| ▲ | whiatp 8 months ago | |
PMTU just doesn't feel reliable to me because of poorly behaved boxes in the middle. The worst offender I've had to deal with was AWS Transit Gateway, which just doesn't bother sending ICMP too big messages. The second worst offender is, IMO (data center and ISP) routers that generate ICMP replies in their CPU, meaning large packets hit a rate limited exception punt path out of the switch ASIC over to the cheapest CPU they could find to put in the box. If too many people are hitting that path at the same time, (maybe) no reply for you. More rare cases, but really frustrating to debug was when we had an L2 switch in the path with lower MTU than the routers it was joining together. Without an IP level stack, there is no generation of ICMP messages and that thing just ate larger packets.
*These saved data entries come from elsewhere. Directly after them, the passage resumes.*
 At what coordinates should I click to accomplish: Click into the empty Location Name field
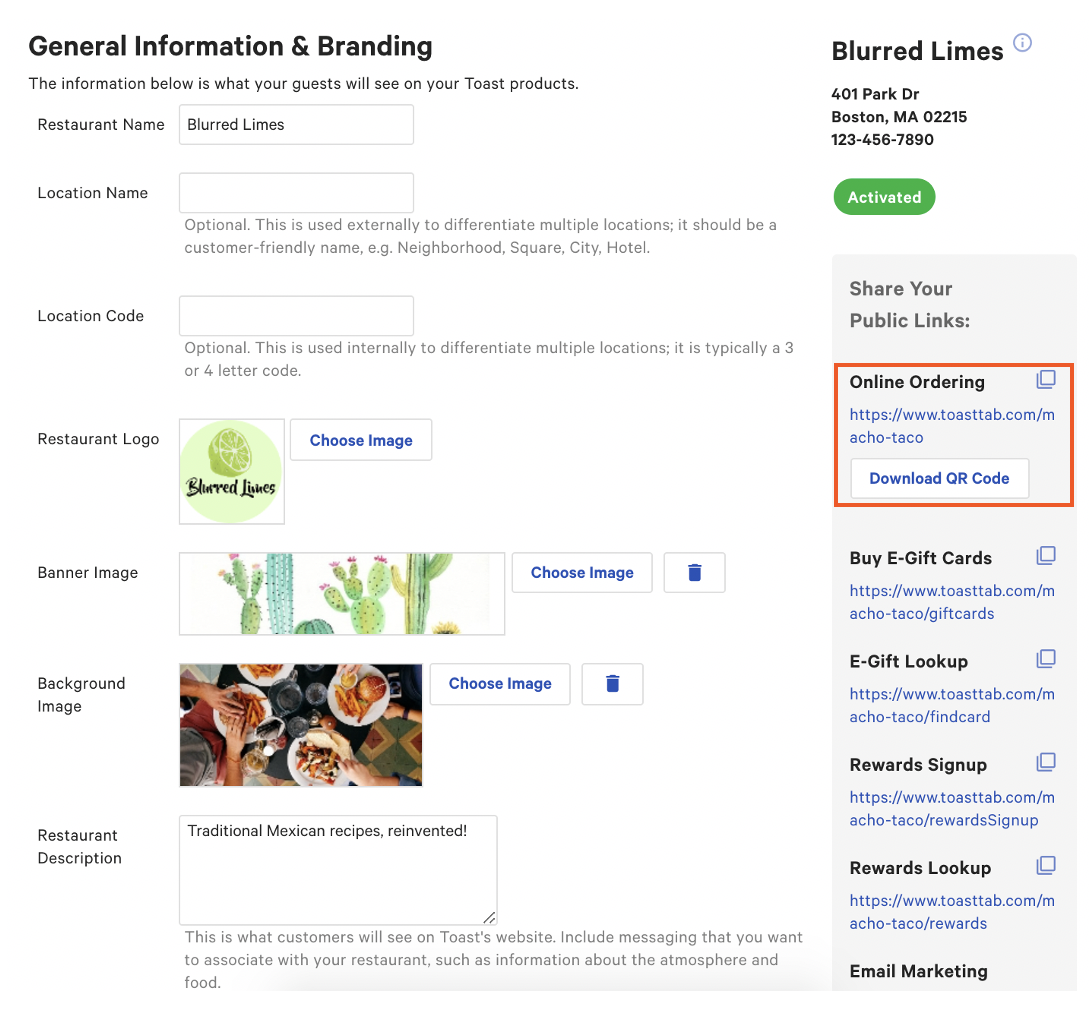296,192
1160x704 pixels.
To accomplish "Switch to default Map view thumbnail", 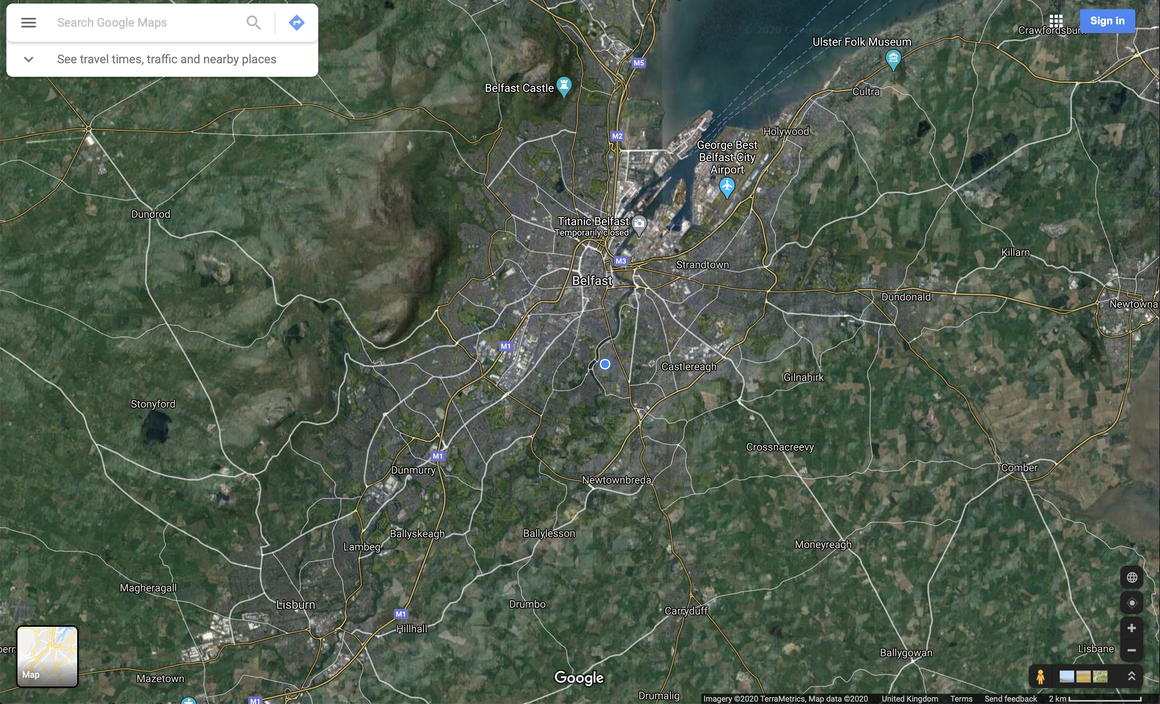I will click(47, 656).
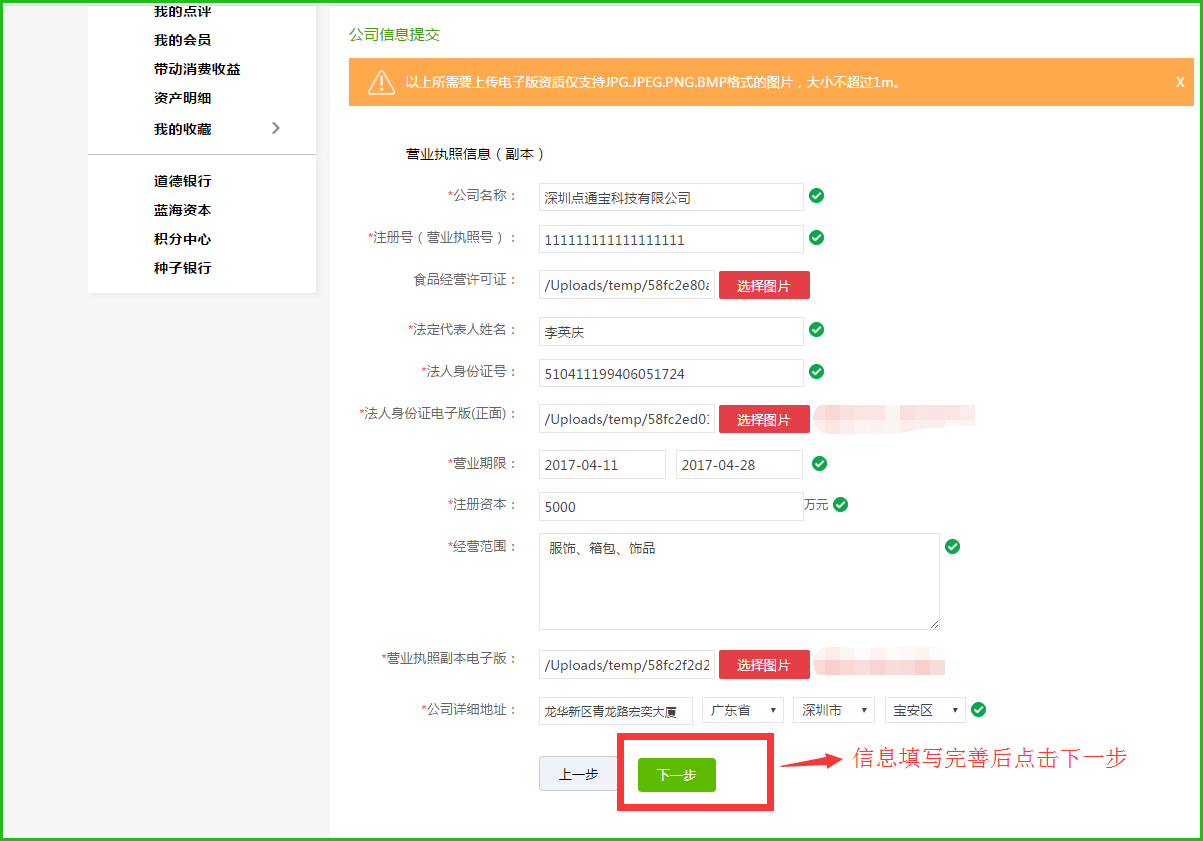Close the orange notice banner with X
The image size is (1203, 841).
pos(1180,82)
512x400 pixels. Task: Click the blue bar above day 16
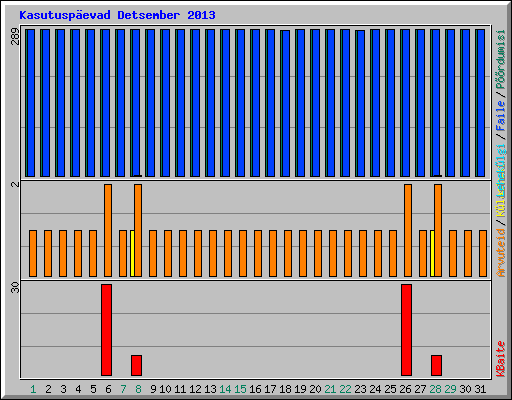[x=256, y=103]
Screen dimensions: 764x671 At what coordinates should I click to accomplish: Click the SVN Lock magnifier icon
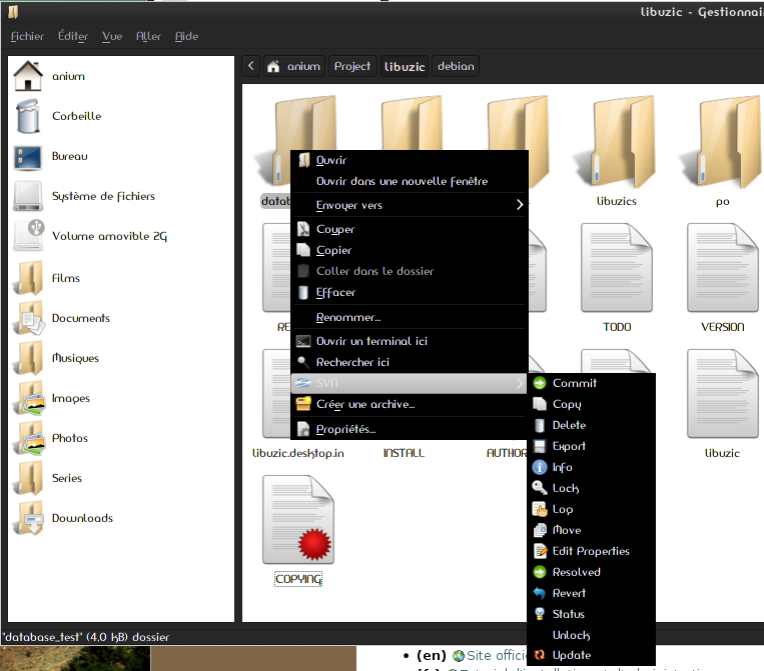(539, 488)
The even stranger case was when there was a Linux box doing forwarding that had segment offload left on. It was taking in several 1500 byte TCP packets from one side, smashing them into ~9000 byte monsters, and then tried to send those over a VPNish network interface that absolutely couldn't handle that. Even if the network in the middle bothered to generate the ICMP too big message, the source would have been thoroughly confused because it never sent anything over 1500. | ||
| ▲ | toast0 8 months ago | parent | next [-] | |
> The even stranger case was when there was a Linux box doing forwarding that had segment offload left on. It was taking in several 1500 byte TCP packets from one side, smashing them into ~9000 byte monsters, and then tried to send those over a VPNish network interface that absolutely couldn't handle that. Even if the network in the middle bothered to generate the ICMP too big message, the source would have been thoroughly confused because it never sent anything over 1500. This is an old Linux tcp offloading bug; large receive offload smooshes the inbound packet, then it's too big to forward. I had to track down the other side of this. FreeBSD used to resend the whole send queue if it got a too big message, even if the size did not change. Sending all at once made it pretty likely for the broken forwarder to get packets close enough to do LRO, which resulted in large enough packet sending to show up as network problems. I don't remember where the forwarder seemed to be, somewhere far away, IIRC. | ||
| ▲ | cryptonector 8 months ago | parent | prev | next [-] | |
> PMTU just doesn't feel reliable to me because of poorly behaved boxes in the middle. The worst offender I've had to deal with was AWS Transit Gateway, which just doesn't bother sending ICMP too big messages. Passive PMTUD does NOT depend on ICMP messages. | ||
| ▲ | immibis 8 months ago | parent | prev | next [-] | |
L2 not generating errors is expected behaviour - all ports on the L2 network are supposed to have the same MTU set | ||
| ▲ | Hikikomori 8 months ago | parent | prev [-] | |
They recently started supporting pmtud on tgw. But it wasn't a big deal really as it adjusted mss instead. | ||